*About this task*.
Answer these questions using the passage on religion and tolerance below.
(a) What did France ban in its schools?
(b) Who was the BA employee who refused to take off her cross?
(c) What has replaced the tyranny of orthodoxy?

In recent years the nastier side of this totalitarianism has become blatantly apparent. It emerged with the hijab issue in France. With the hijab ban in French schools, a state was banishing religion not only from its corridors, but also from its citizens.

It was an assertion that after centuries of the naked public square (denuded of religion referents) the public now too had to go naked. The former had been true tolerance, something exceptional and laudable. It allowed everyone to bring their own cosmic testimony to the square. But this new form of "tolerance" changed things. From everyone being welcome, it had become everyone but.

There's a background to all this. Since 2001, lazy intellectuals have been allowed to get away with repeating the nonsense that terrorism and war are the consequences of belief in God. Believers are ridiculed for being, in contrast to the stupendously brainy atheists, very dim. Listen to Richard Dawkins' comment on Nadia Eweida (the BA employee who refused to take off her cross): "she had one of the most stupid faces I've ever seen." Nice.

There's also the fact that we live in a cultural milieu dominated by postmodernism. Broadly speaking, it attempts to deconstruct power and its narratives. It tries to rescue the marginalised. A noble intent, but because it doesn't believe in truth, anything goes. The tyranny of orthodoxy has been replaced by the tyranny of relativism. You're supposed to believe in nothing, and hence nihilists and atheists are suddenly rather chic. Postmodernism has taken tolerance to the extremes, where extremists thrive. It's a dangerous form of appeasement.

*Data extract*.
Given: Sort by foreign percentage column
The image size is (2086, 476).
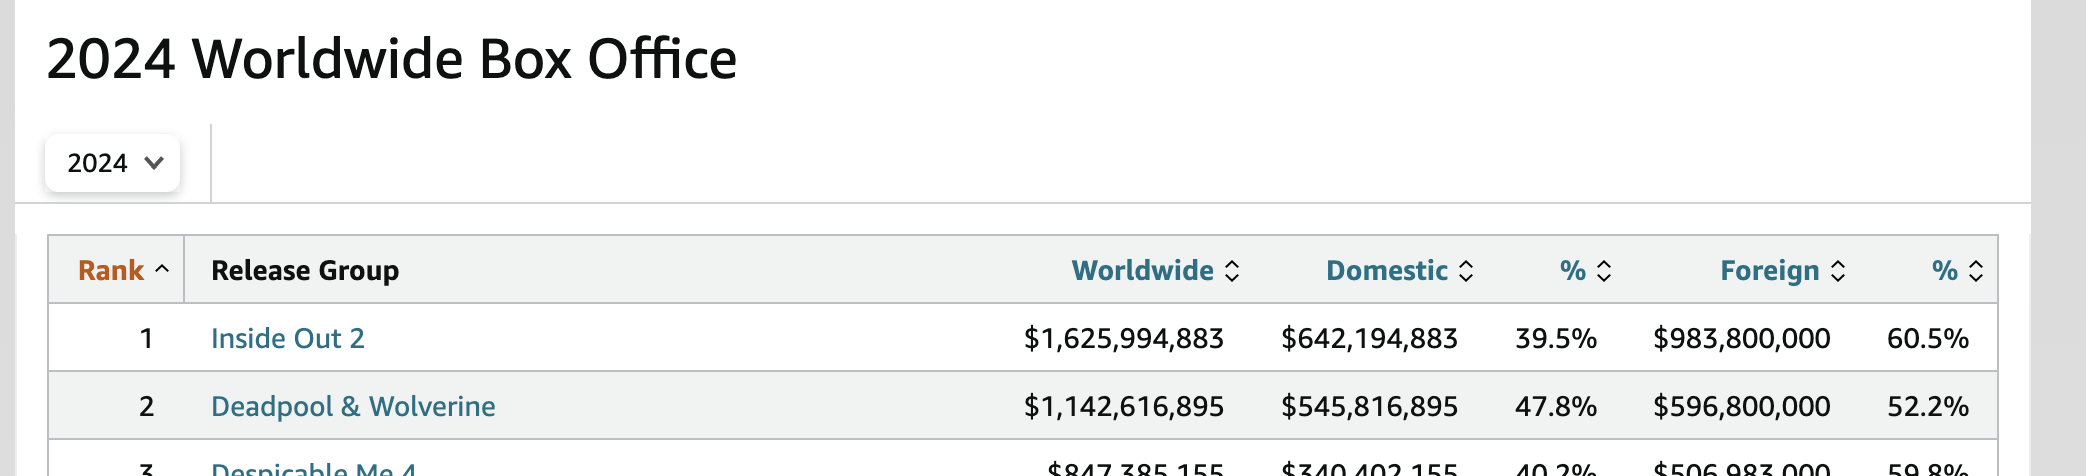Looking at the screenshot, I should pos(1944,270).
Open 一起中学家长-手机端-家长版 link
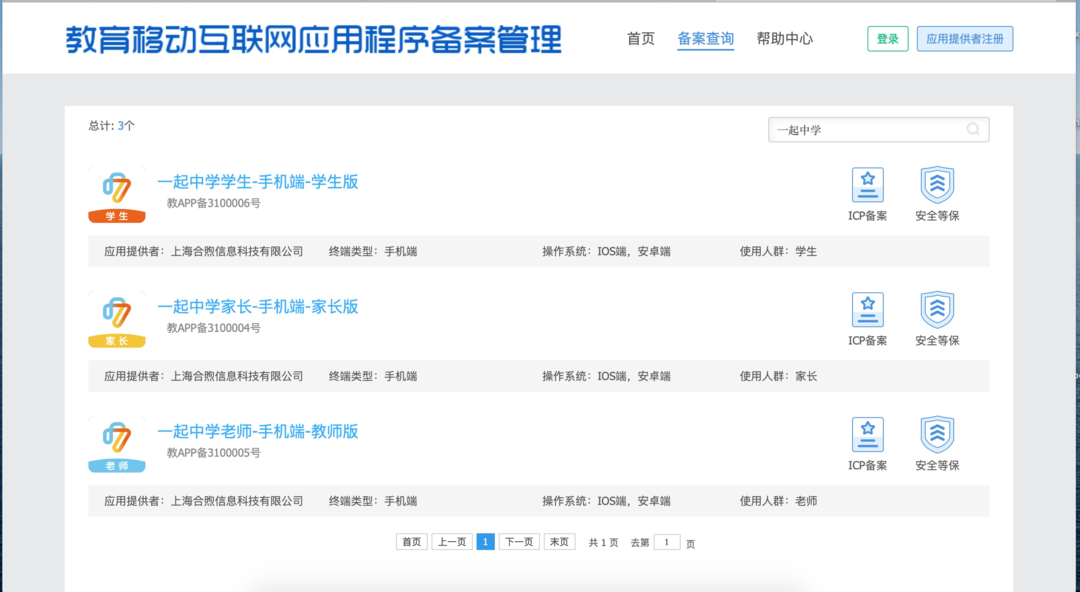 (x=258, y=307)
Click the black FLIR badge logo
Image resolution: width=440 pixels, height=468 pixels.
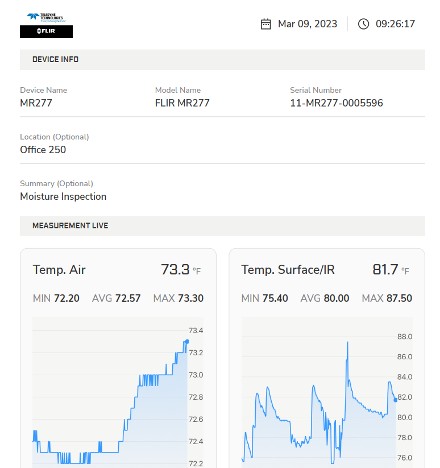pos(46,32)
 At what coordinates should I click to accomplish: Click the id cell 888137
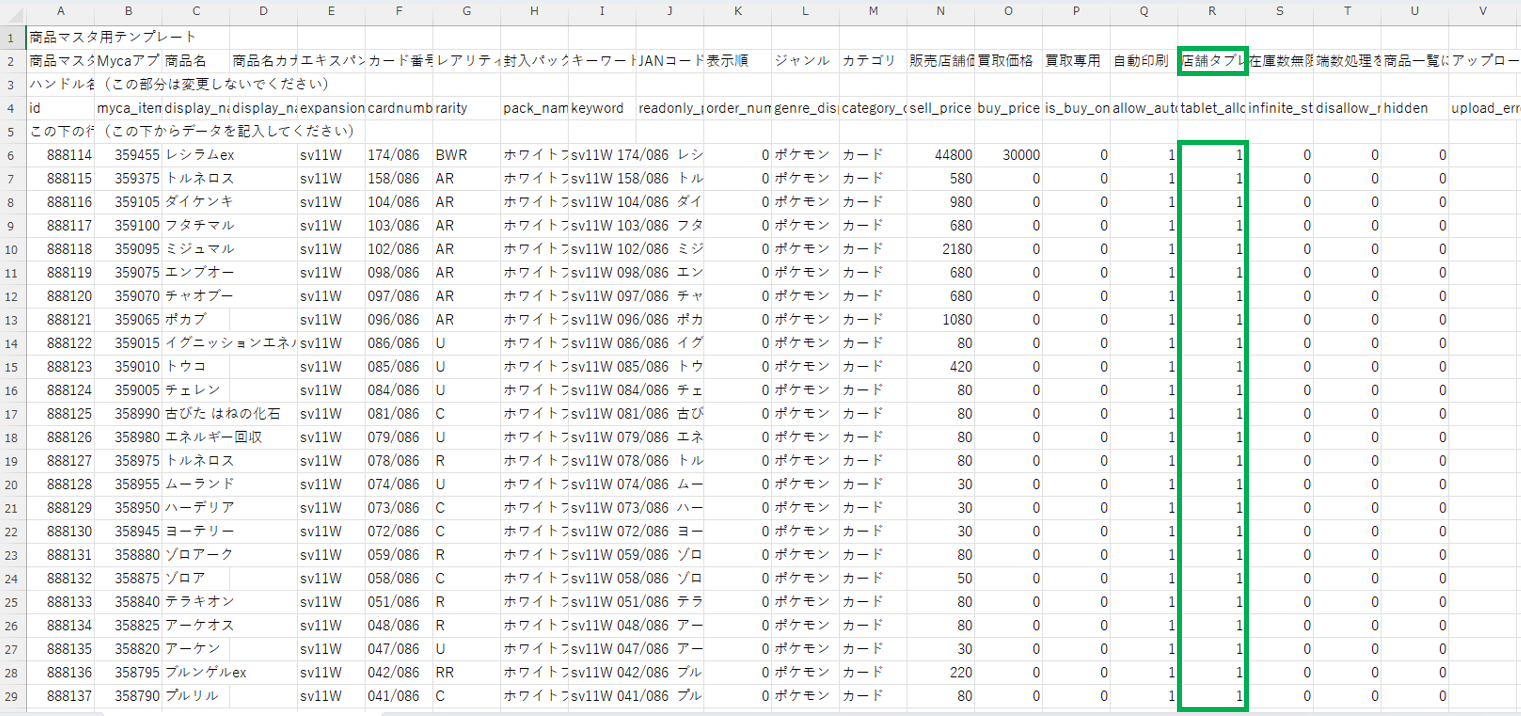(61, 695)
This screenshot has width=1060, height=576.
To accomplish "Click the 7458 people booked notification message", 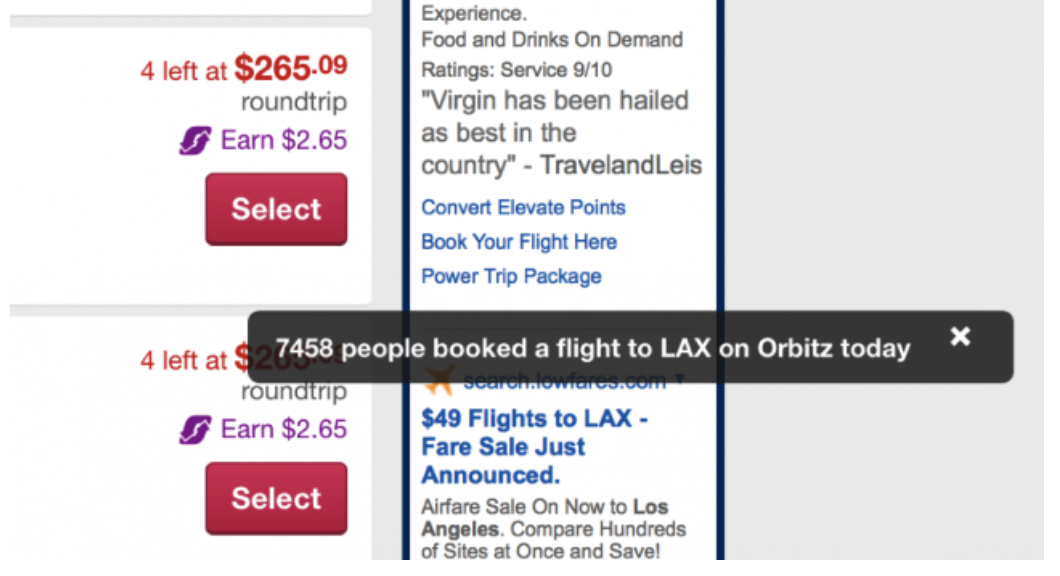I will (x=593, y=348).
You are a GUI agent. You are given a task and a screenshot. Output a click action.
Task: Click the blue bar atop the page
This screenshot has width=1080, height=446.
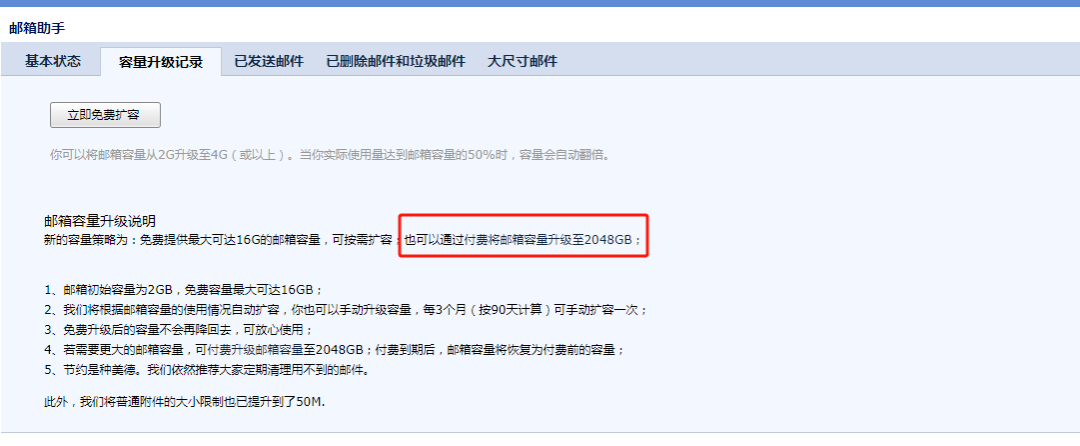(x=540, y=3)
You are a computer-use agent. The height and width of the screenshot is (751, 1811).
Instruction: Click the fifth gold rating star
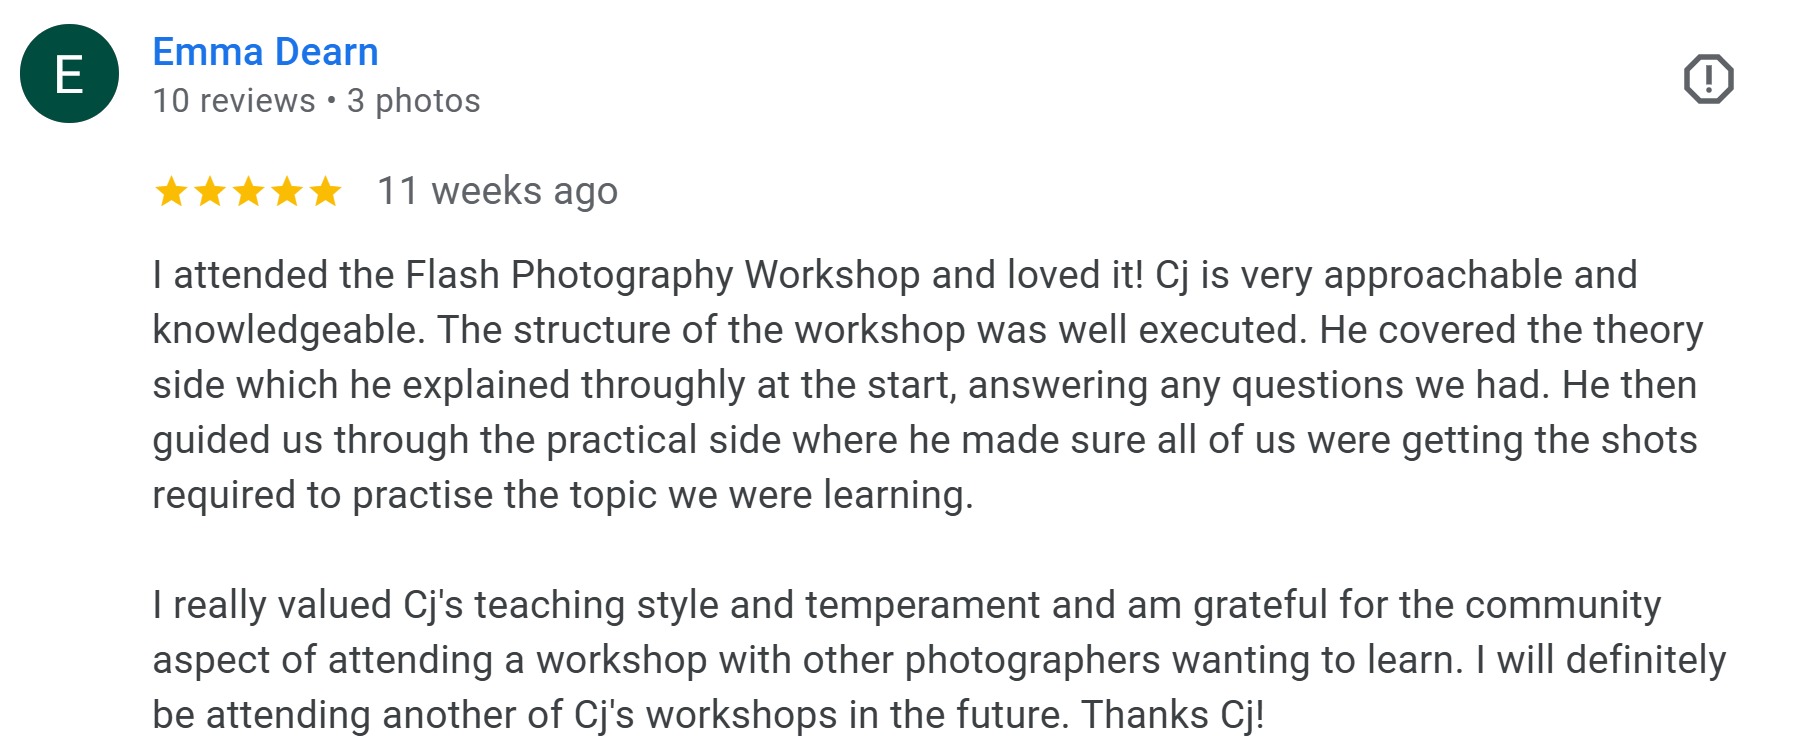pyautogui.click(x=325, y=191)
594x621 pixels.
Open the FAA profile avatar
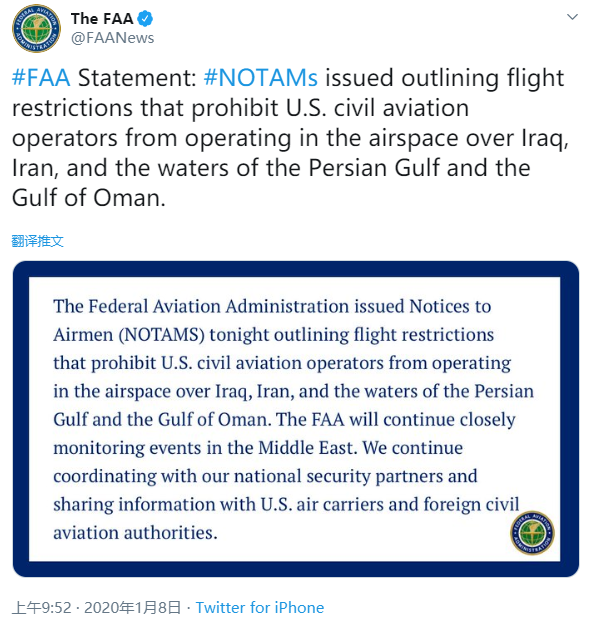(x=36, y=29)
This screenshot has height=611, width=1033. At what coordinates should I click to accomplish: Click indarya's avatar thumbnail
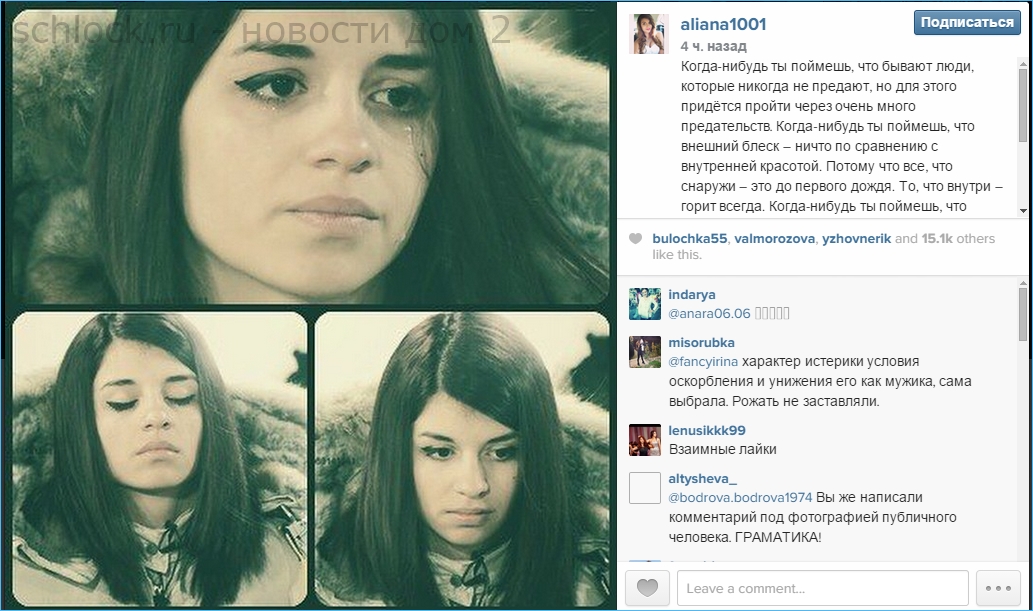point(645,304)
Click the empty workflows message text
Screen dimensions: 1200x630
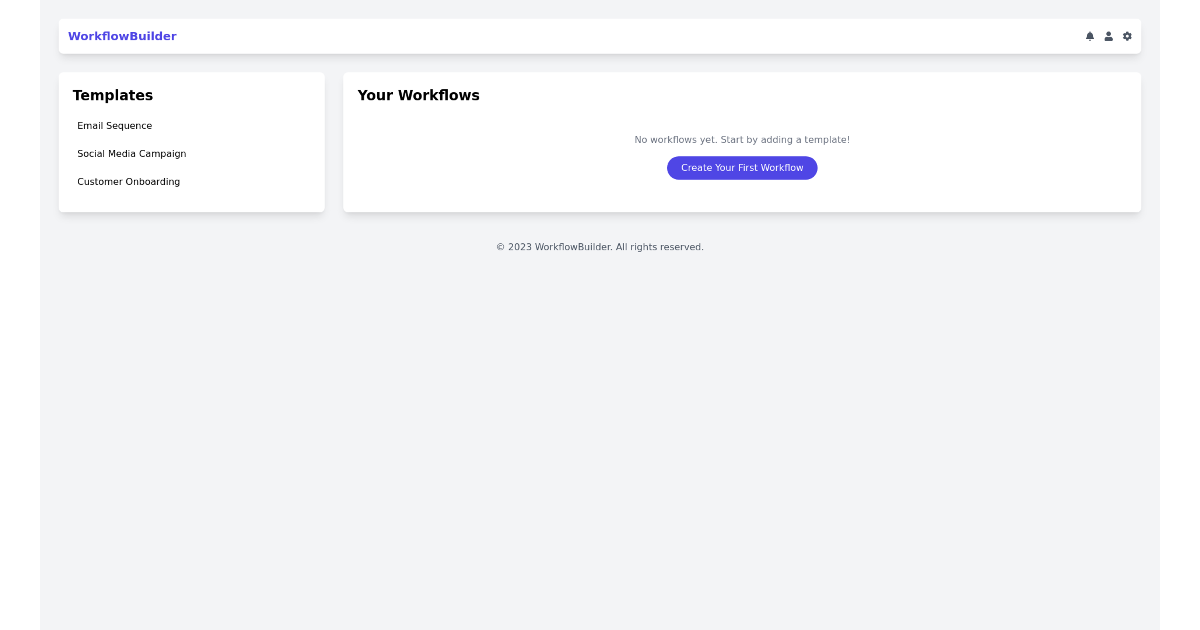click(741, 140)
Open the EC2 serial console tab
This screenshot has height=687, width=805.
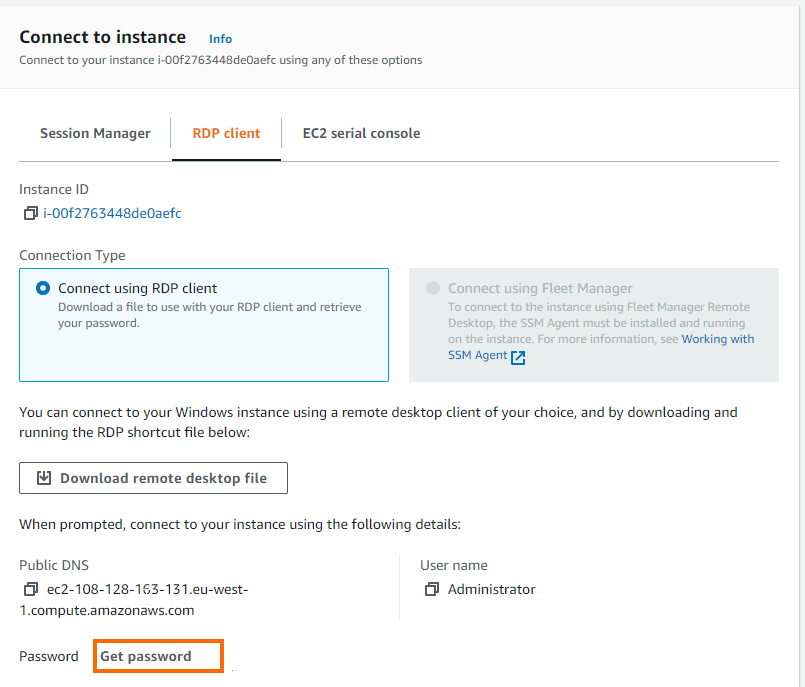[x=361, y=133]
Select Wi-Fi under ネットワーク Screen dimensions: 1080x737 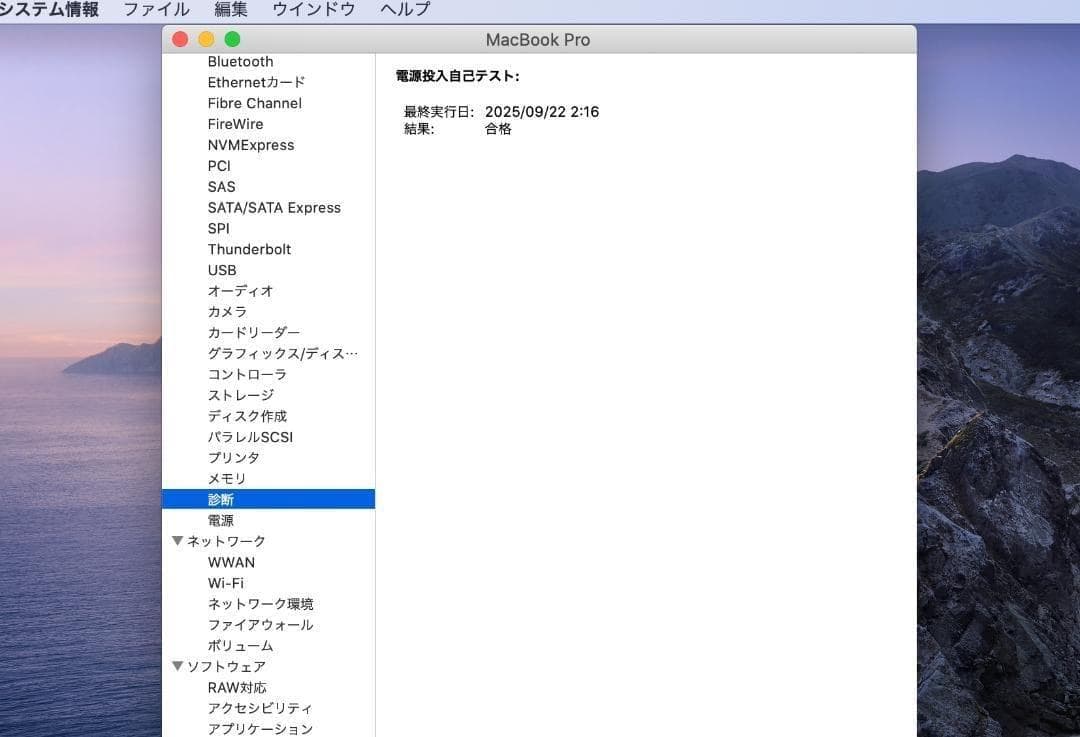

*Task solution*.
(a) The hijab.
(b) Nadia Eweida.
(c) The tyranny of relativism.